Task details: Drop all pictures and repeat exactly the lines from the line holding "Screen dimensions: 650x906" through the end of the records.

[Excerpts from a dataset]
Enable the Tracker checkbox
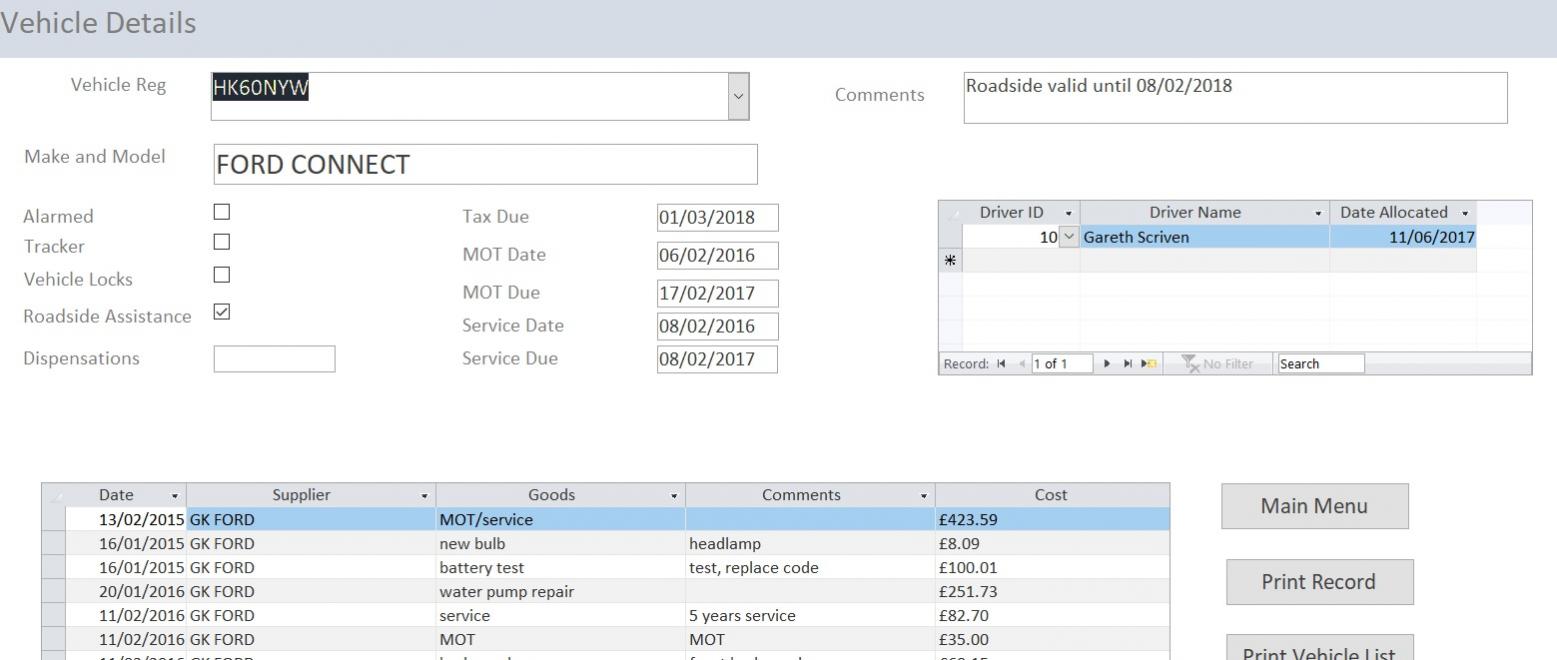Screen dimensions: 1557x660 222,242
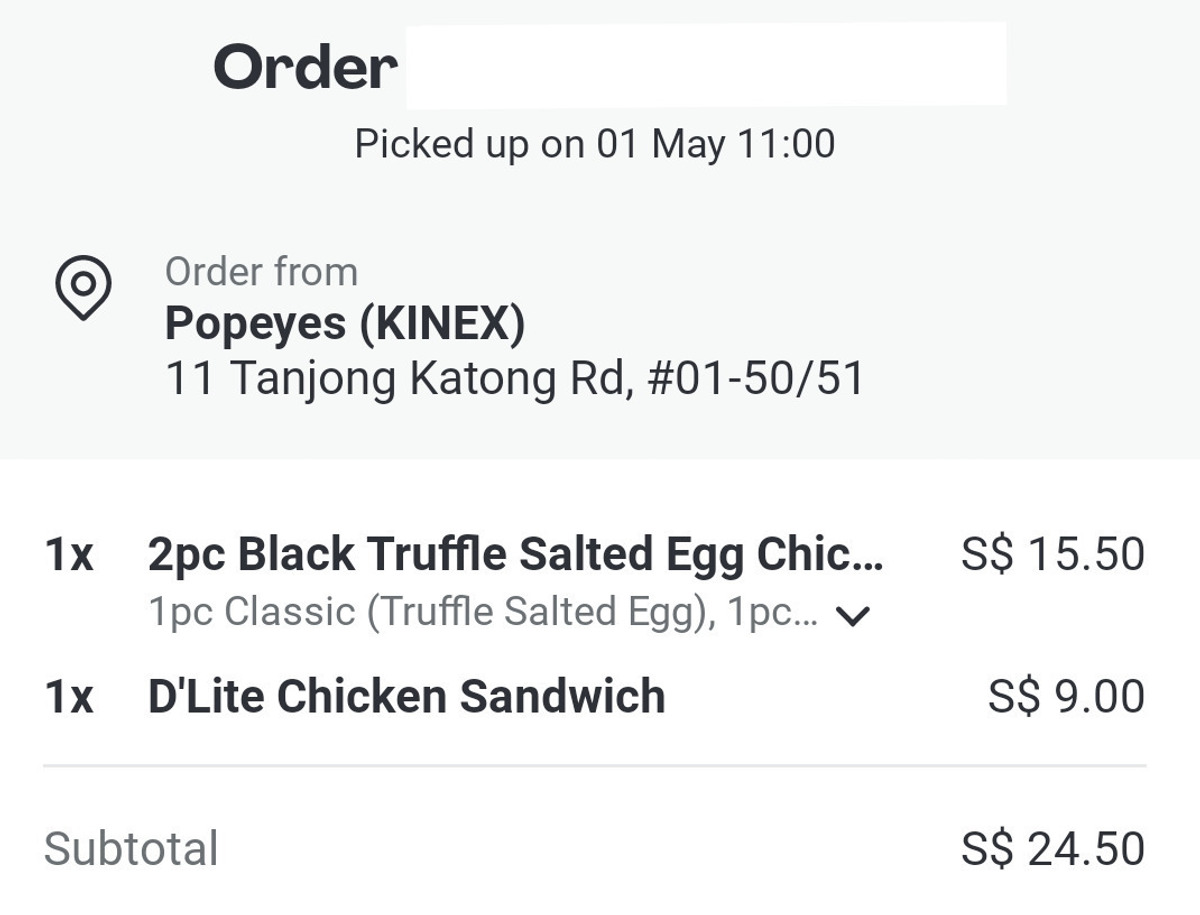Tap the #01-50/51 unit number
The image size is (1200, 915).
coord(756,379)
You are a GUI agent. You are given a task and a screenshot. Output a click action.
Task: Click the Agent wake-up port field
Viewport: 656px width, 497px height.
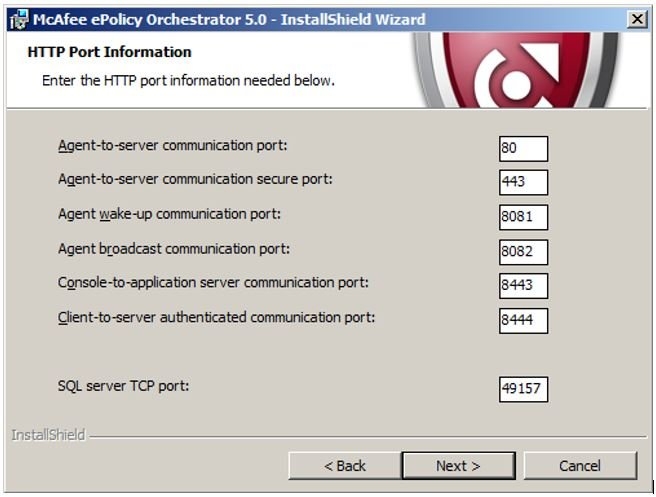pyautogui.click(x=523, y=217)
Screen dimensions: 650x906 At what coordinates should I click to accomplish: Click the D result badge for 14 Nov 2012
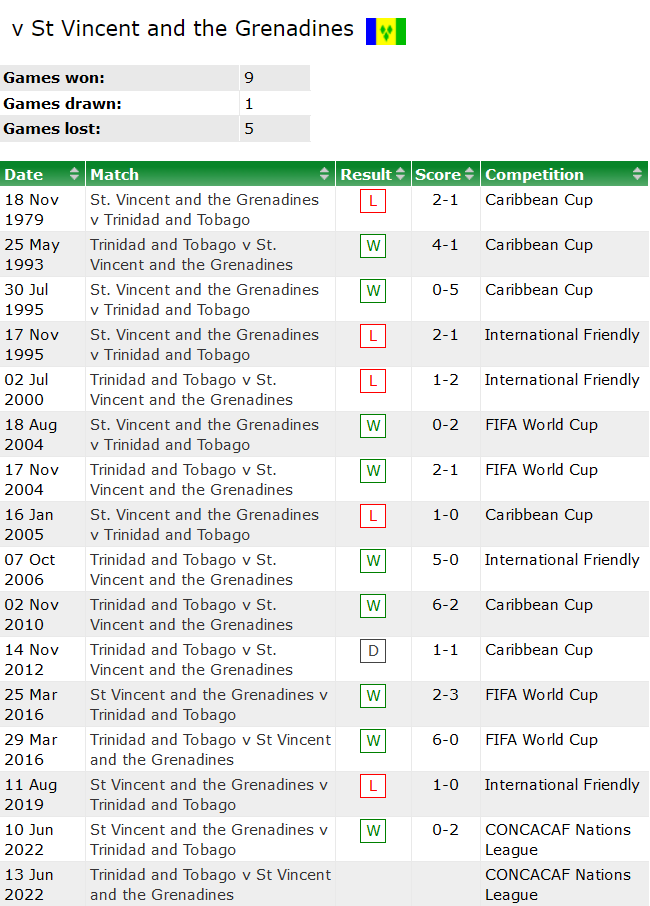[x=373, y=651]
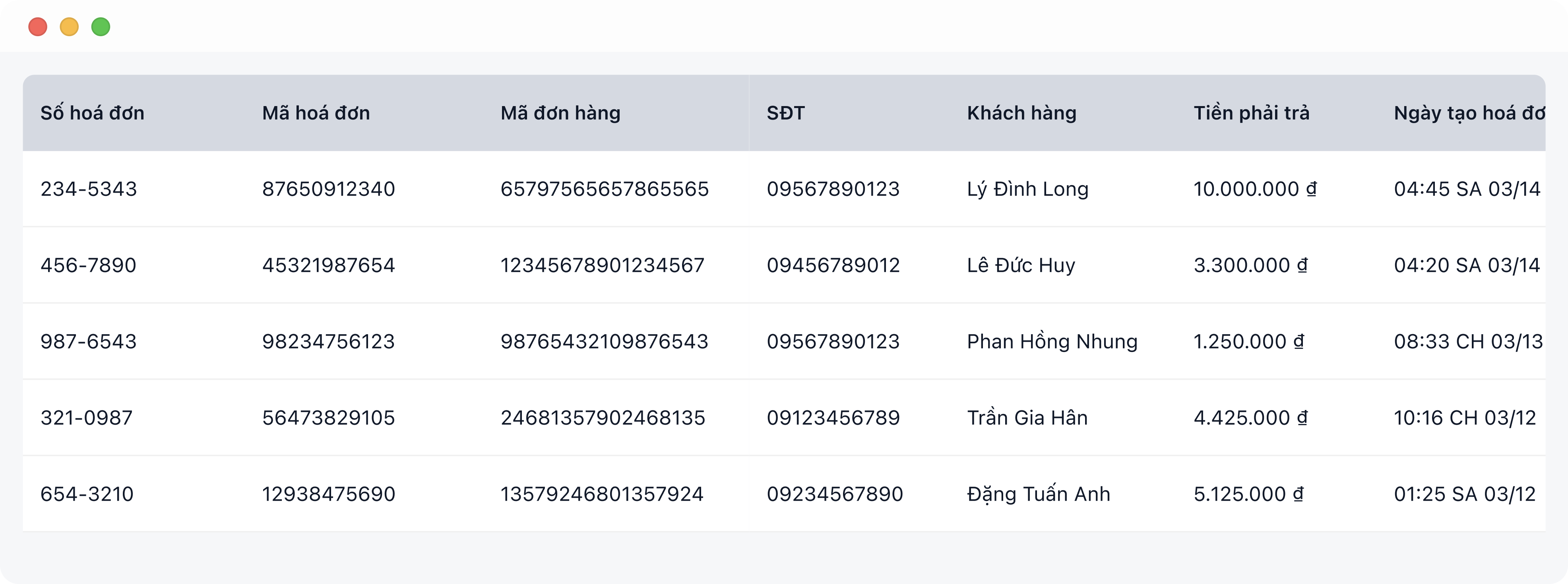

Task solution:
Screen dimensions: 650x906 At what coordinates should I click to accomplish: Click the D result badge for 14 Nov 2012
[x=373, y=651]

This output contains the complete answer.